Surveillance of infectious diseases caused by viruses
Hepatitis B virus, Human and Avian Influenza Viruses, Measles, Rubella, Parvovirus, Newcastle Disease Virus, other avian viruses, tick-borne pathogens
The main purpose of these studies is to contribute to the understanding of the geographic distribution, genetic variants (including new variants and genotypes), the variability and the natural history of viruses.
Development of vaccination strategies
The experience acquired with the development of measles vaccine strategies has been further applied to explore immune-prophylactic strategies against carcinogens; the approach is based on innovative conjugate vaccines that induce antibodies to influence the pharmacokinetic and pharmacodynamic of carcinogens.

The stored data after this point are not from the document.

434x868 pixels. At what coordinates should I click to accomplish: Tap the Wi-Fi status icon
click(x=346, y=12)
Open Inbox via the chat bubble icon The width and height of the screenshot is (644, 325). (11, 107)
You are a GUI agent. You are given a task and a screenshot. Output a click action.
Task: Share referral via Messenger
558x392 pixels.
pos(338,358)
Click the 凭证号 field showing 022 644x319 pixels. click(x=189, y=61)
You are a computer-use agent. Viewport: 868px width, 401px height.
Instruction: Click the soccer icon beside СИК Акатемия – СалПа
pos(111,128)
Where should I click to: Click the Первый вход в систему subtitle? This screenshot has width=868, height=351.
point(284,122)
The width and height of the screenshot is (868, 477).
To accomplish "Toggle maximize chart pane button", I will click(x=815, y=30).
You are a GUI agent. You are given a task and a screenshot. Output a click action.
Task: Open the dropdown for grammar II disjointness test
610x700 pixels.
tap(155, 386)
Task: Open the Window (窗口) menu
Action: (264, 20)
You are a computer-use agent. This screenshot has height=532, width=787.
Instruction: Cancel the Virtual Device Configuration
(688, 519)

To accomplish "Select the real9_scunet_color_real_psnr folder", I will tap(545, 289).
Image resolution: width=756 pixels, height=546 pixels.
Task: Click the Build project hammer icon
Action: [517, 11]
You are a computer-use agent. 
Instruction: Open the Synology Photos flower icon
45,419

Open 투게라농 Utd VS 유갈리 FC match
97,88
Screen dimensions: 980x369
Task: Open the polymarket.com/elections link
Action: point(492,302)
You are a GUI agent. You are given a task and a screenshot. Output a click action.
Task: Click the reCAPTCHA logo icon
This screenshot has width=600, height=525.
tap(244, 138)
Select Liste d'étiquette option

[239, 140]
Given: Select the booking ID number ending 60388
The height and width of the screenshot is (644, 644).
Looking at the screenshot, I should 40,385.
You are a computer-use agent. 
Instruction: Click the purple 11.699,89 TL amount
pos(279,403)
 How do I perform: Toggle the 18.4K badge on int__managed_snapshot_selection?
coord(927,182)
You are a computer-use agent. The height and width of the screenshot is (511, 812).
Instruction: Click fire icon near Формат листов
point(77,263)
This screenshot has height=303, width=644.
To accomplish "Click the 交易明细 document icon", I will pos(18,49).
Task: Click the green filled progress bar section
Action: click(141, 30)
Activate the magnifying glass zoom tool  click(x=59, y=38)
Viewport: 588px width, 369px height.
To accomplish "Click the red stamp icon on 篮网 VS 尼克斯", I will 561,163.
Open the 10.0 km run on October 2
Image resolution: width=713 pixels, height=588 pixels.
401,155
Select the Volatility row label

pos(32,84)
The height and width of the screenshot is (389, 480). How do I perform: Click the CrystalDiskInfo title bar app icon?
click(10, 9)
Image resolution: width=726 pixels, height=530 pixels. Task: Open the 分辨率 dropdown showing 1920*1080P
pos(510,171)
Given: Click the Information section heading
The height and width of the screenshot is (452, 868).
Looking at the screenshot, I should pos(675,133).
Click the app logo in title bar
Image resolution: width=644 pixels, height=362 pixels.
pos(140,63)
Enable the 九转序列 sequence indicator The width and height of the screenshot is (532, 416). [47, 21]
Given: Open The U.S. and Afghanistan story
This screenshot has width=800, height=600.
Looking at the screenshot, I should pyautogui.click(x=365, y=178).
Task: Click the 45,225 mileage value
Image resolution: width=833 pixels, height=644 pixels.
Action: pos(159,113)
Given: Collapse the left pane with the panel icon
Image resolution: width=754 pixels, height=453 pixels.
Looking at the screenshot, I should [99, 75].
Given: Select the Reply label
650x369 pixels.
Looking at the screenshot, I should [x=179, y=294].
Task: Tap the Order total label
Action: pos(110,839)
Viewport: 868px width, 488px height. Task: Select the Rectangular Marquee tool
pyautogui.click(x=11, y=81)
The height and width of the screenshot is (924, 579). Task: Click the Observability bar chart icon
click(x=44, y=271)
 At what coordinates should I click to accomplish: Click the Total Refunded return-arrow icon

Immunology and the neuroendocrine system; Psychoendocrine immunology of stress
Aberrant glucocorticoid receptor levels are associated with stress-related disorders such as depression, and affect social behavior, mood, learning and memory. Dissecting how tissue-specific GR levels are regulated, in particular in the brain, is the first step towards understanding the mechanisms underlying aberrant GR levels in disease and altered behavior.
Current studies in proteomics include:
- Proteomics combined with bioinformatic pathway analysis identified IFN type I and type II signalling pathways as principal targets of immunomodulatory effects of cortisol on LPS-activated macrophages. New isoforms of cortisol-sensitive IFN-inducible proteins were found such as for MX1 and SYWC.
- Proteomic profiling of non-genomic effects of cortisol in a rat model for acute stress revealed new insights in the early stages of a stress response. Nuclear translocated proteins identified belong mainly to transcriptional control and mRNA splicing/processing suggesting the preparation of the cell for a forthcoming transcription.
- Proteomics is also applied to investigate host virus interactions of strain variants; virus induced post translational modifications.
Perinatal programming and epigenetics of the immune system
Perinatal programming refers to the concept that fetal or early postnatal environmental factors, such as nutrition, stress or infectious disease, have a considerable long-term impact on adult phenotype and disease susceptibility. Although initial studies focused on perinatal programming in cardiovascular or nervous systems, it has become clear that early environment may influence a large range of diseases and conditions, including disorders of the immune system. Recent evidence indicates that epigenetic mechanisms, such as methylation of CpG dinucleotides, are involved in the memorization of early-life events. We study the role of DNA methylation in immune cells and animal models, and identify genes responsible for early programming of the immune system.
Teaching and training
Our department offers a teaching and training programme
for PhD students, undergraduate students (e.g. master students) and visiting scientists.